Assignment –
Below are records. Transcribe exactly the lines from the one that contains "Click the def to_json method name" through the last line, leaving any pictures out.

Exercise input –
● ● ● ●
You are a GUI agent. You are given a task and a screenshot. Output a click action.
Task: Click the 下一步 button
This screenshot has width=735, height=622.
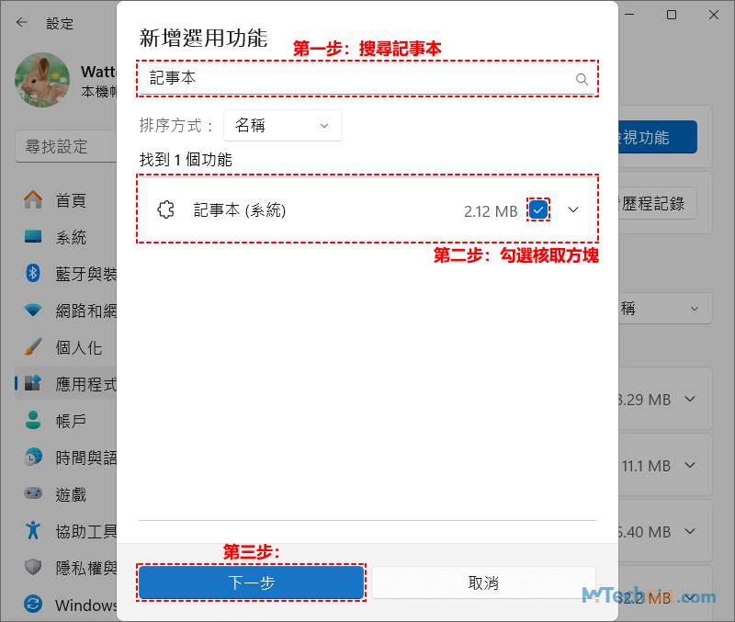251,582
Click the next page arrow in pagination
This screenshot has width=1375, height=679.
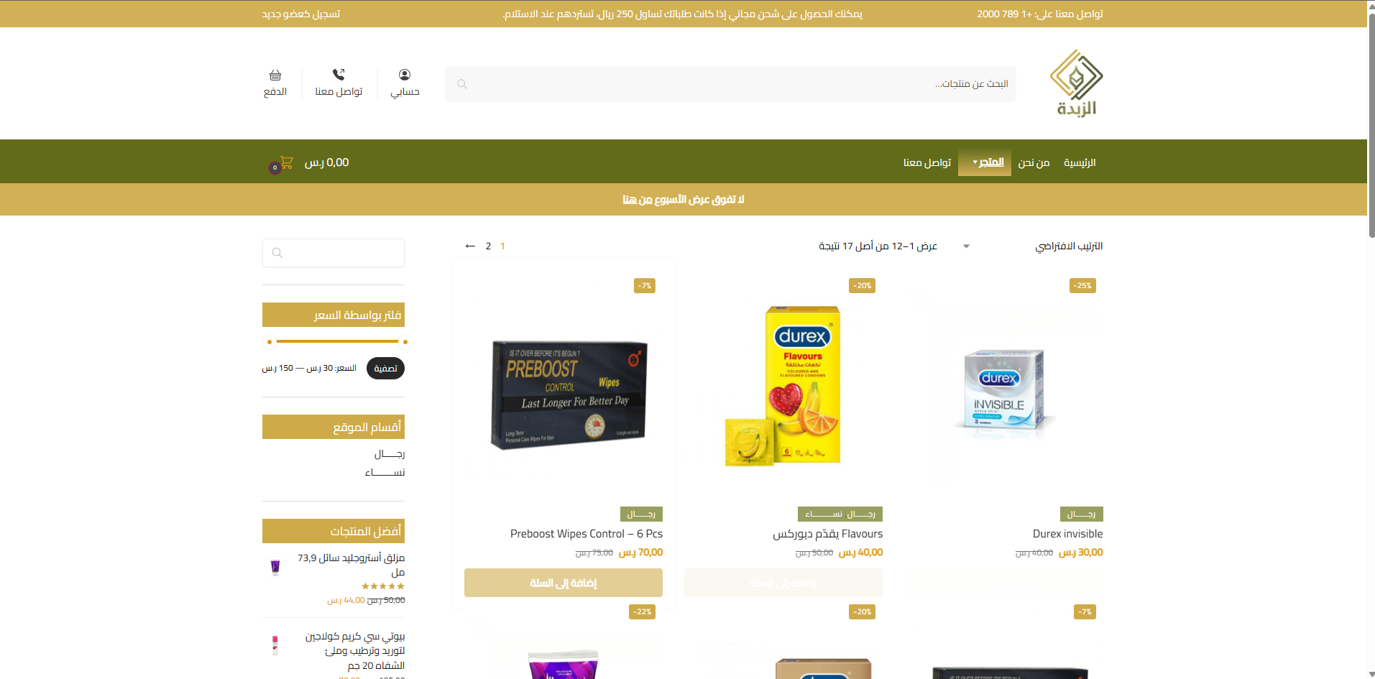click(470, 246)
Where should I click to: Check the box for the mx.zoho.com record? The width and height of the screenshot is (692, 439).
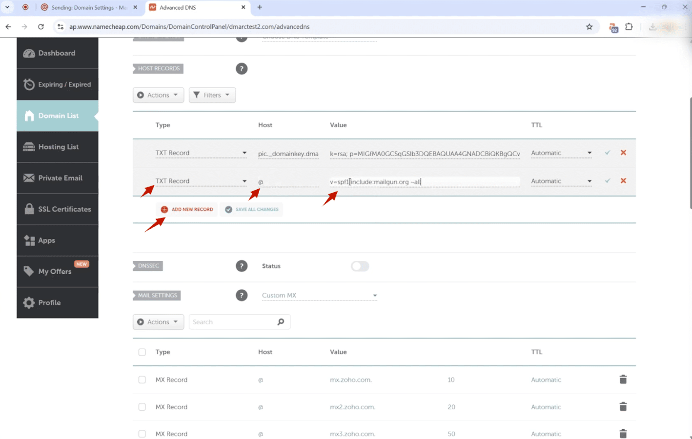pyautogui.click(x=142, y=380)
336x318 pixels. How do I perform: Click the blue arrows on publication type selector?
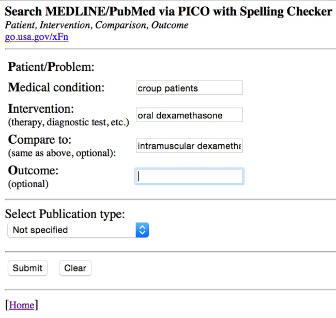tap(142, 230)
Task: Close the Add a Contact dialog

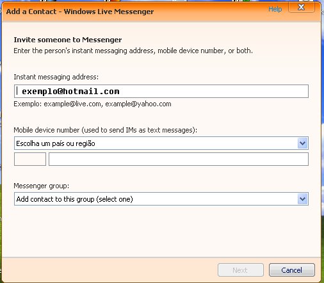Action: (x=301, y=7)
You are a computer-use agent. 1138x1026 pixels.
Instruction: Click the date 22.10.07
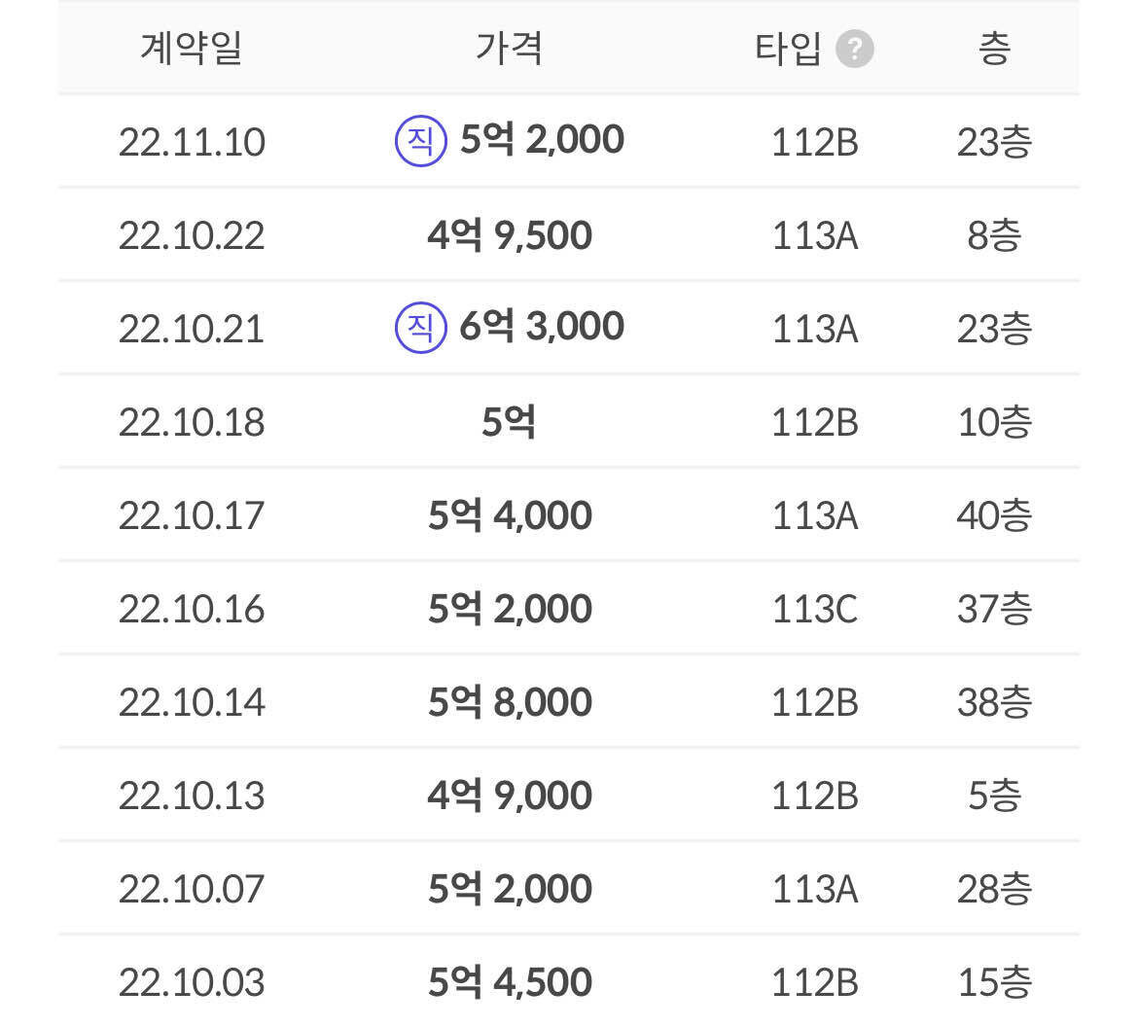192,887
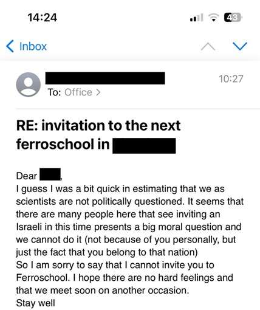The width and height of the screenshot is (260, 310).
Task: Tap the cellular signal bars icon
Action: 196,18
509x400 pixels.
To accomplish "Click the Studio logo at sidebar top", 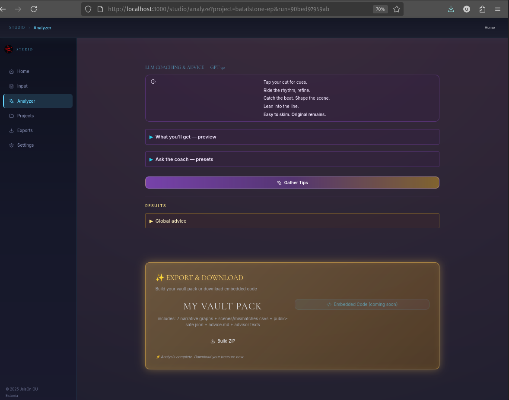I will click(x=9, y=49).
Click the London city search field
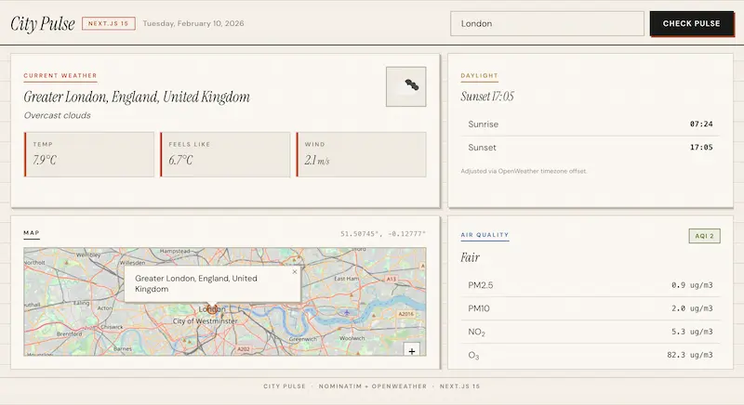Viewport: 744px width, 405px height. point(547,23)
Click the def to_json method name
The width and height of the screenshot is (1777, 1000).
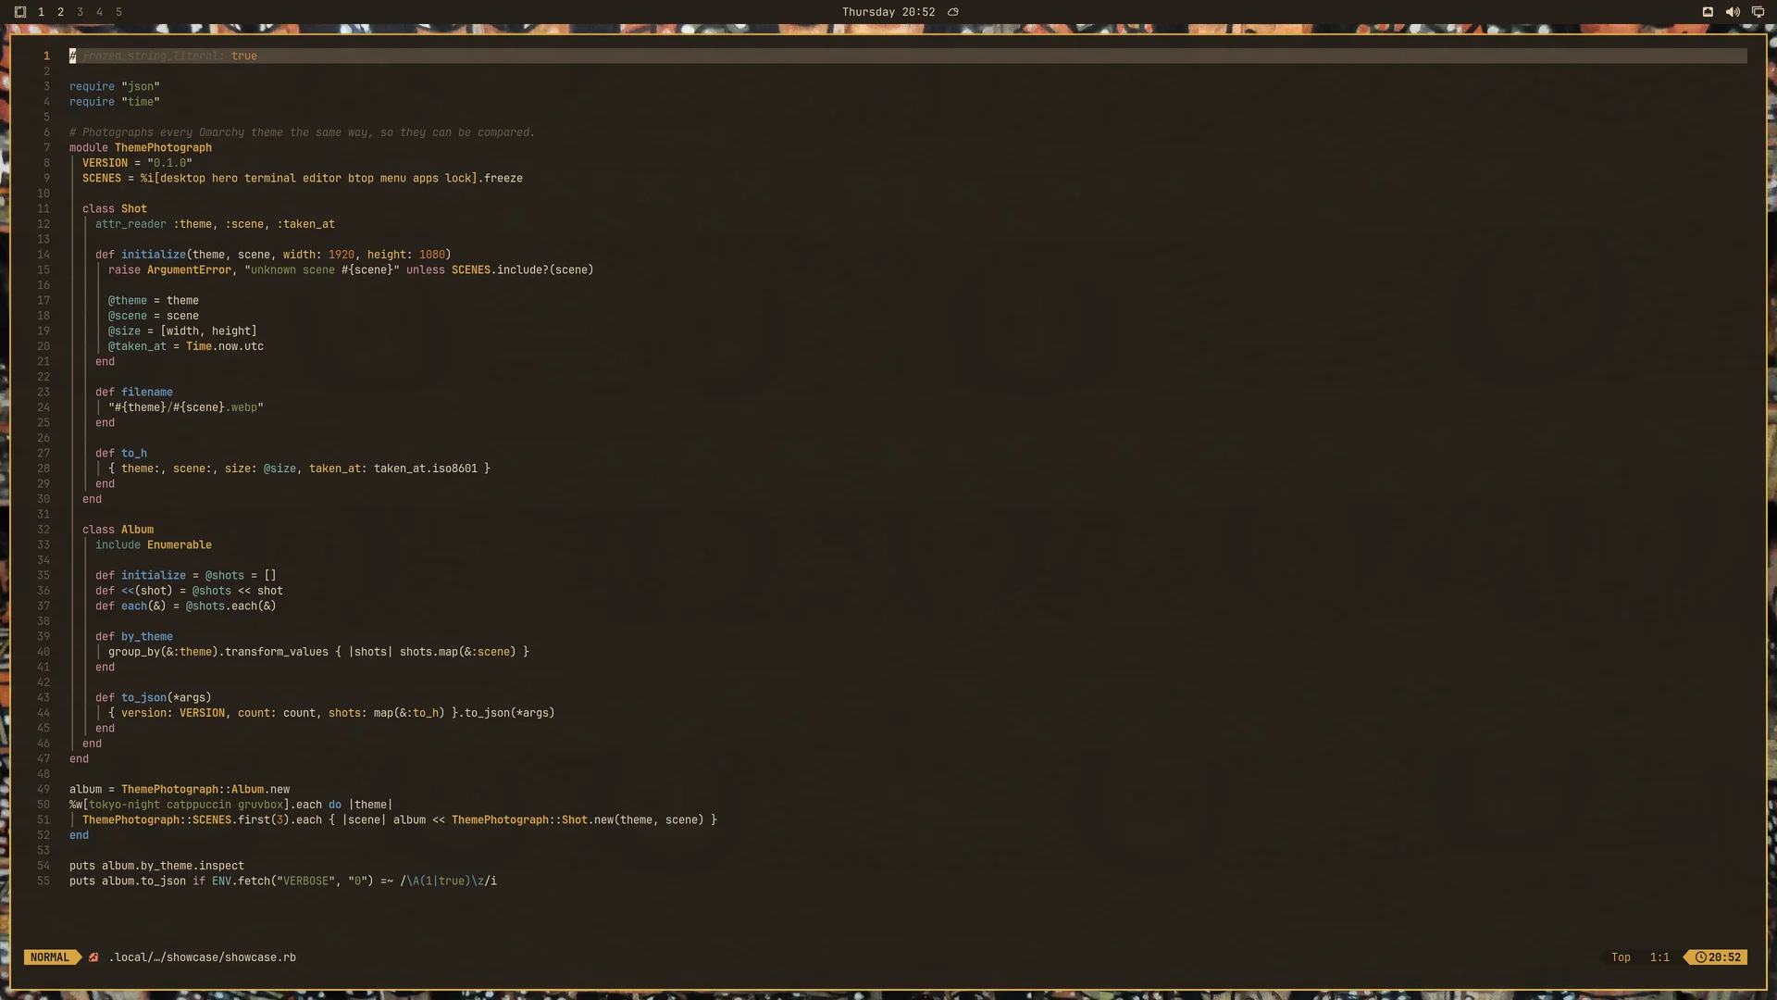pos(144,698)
● ● ● ●
Exercise answer –
Click the def to_json method name
The width and height of the screenshot is (1777, 1000).
pos(144,698)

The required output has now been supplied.